• **Material provided**
• • •

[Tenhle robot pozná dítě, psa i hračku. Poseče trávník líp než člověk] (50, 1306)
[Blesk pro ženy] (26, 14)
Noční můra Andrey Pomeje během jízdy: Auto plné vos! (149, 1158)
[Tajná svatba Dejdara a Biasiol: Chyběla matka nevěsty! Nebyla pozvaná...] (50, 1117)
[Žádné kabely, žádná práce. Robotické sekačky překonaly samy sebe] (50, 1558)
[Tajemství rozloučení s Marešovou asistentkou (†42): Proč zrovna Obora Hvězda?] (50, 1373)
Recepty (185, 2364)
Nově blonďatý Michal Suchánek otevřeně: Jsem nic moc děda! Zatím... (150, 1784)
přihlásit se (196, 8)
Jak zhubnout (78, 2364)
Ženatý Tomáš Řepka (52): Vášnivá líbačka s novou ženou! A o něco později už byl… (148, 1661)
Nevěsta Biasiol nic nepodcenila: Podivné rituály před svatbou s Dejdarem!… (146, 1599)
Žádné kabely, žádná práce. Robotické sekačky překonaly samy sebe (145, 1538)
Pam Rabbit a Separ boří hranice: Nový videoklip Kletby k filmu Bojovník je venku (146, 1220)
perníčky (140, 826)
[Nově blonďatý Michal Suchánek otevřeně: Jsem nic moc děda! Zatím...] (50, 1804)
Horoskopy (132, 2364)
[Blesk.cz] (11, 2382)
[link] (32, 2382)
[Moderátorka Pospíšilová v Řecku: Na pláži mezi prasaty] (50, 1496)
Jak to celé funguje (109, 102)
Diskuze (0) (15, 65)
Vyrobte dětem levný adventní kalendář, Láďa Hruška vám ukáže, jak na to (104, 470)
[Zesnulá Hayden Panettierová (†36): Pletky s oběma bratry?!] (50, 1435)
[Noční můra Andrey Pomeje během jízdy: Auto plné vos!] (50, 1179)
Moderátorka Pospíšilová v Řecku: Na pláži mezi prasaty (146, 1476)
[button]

• • •

• **Your task**
If a line in the entries includes the word "Nově", copy that line out.

• **Answer section**
Nově blonďatý Michal Suchánek otevřeně: Jsem nic moc děda! Zatím... (150, 1784)
[Nově blonďatý Michal Suchánek otevřeně: Jsem nic moc děda! Zatím...] (50, 1804)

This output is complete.